Summer will soon be over – but is anyone coming back to the office?


The number of people working remotely has steadily declined since its pandemic peak.

Remote working – and specifically, working from home – grew rapidly during 2020, as a result of COVID-19, with its lockdowns and travel restrictions.

Once the pandemic restrictions eased, however, there was no mass return to the status quo, with remote working becoming much more widely accepted.

In the US, the number of people working from home, at least part of the week, reached 47% during the pandemic peak in 2020 according to research by investment bank Goldman Sachs.

The figure is now down to around 20-25% of the workforce, which is a fairly significant decline. That said, according to the bank only 2.6% of people worked from home, prior to the pandemic.

In the UK, the return to the office has been even more dramatic. A study by CMD Recruitment found that just 14% of UK employees now work remotely, compared to 38% in June 2020.

The drop in the numbers working remotely on both sides of the Atlantic shows how views on flexible, remote, and home working are still divided.

According to Dan Barfoot, CMD’s operations manager, over half of employees now have a “return to the office” mandate. The firm’s research also suggested that 90% of employers intend to enforce office-based working this year.

CRBE, a global property consultancy, found similar trends in its 2024 European Office Occupier Sentiment Survey. For example, over three-quarters of businesses have an “attendance policy”, although it’s only mandatory in half of them.

That doesn’t mean everyone will be back in the office come September. CBRE found that 60% of firms intend to reduce their office space, although a quarter expect to expand theirs.

As ever, it’s all in the detail. Anecdotally, colleagues report that offices are largely empty. Walk around city centers, and they certainly feel less busy. However, only a minority of job roles are now truly fully remote. Instead, it’s more about flexibility.

Flexible friends

More and more employees view being able to work flexibly as a benefit. In competitive sectors, such as technology, employers are using flexible and remote working as a recruitment and retention tool.

Flexible working also helps employers improve diversity and inclusion and the trend towards flexibility is supported by legislation.

In 2022 the UK government introduced a new right to flexible working, a move backed by bodies such as TechUK. The British Chambers of Commerce (BCC) estimates that three-quarters of firms now offer at least some form of flexible working.

The exact numbers working flexibly does, though, vary from industry to industry.
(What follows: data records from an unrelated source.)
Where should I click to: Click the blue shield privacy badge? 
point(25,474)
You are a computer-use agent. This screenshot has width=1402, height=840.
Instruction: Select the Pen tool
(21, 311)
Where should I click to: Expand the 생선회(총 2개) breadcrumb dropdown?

The BCC figures show the highest percentage of flexible working is in business-to-business services, with manufacturing and business-to-consumer services, including retail, rather lower.

Some of this is inevitable. In some sectors, the options for flexible working are simply more limited. Employers can offer different shift patterns, or possibly, the ability to work from a different location. Some particularly progressive employers are looking at four-day weeks. Large-scale home working, however, is just not going to happen.

Remote support

By contrast, the technology sector has long been an industry that has allowed and even encouraged remote work. Although there have been some high-profile examples of tech sector employers asking staff to come back to work, flexible and remote working is now largely embedded in the culture and practice of the IT sector.

While the likes of Google or Apple can push for office work, smaller competitors are more likely to offer flexible work to gain a competitive edge.

Industry analyst Gartner, for example, points out that CIOs need to offer work-life balance and “a flexible location” as part of their employment value proposition, if they are to compete for scarce talent.

Gartner goes further and suggests that IT departments won’t be able to recruit the people they need, unless they embrace “multiple flexible work models”.

It’s worth noting that Gartner is talking about IT workers across all industries, not just within the tech sector. But wherever they work, IT specialists are more likely to want to work remotely; analyst Mbula Schoen found that 58% of IT workers were only looking for remote work, against 42% of non-IT employees.

These and other research figures also raise questions about our definitions of flexible and remote working. Flexible working covers a much wider set of circumstances than whether or not someone comes into the office. But it’s remote working – including working from home – that continues to put pressure on IT departments.

As CBRE’s survey found, there are significant and perhaps long-term, shifts in the way we work. Just 2% of office workers are back face-to-face five days a week. A much larger number – 32% — come in three days a week, and 39%, just two days.

This will change the way IT supports knowledge workers. Flexible, remote working is not the same as working from a permanent desk, or even from a fixed home office.

The technical issues around remote working are documented well enough. Firms need to ensure security, privacy, and data protection. They need applications that work as well remotely as they do in the office; the cloud is a great help here. They also need tools to support remote devices and to ensure they are covered by the enterprise backup and recovery plans.

Above all, remote workers need to be supported with high-quality collaboration and communication tools so they feel part of the workplace community, even when they aren’t there in person. These are all lessons we learned four years ago.

The challenge for IT teams now, though, is to balance support for remote working technology with the needs of those who prefer office-based work and those who would rather have a mix of both.

Business at sandwich shops and coffee bars might still be lower than their owners would like, but the demands on IT teams will only increase, as the summer draws to a close.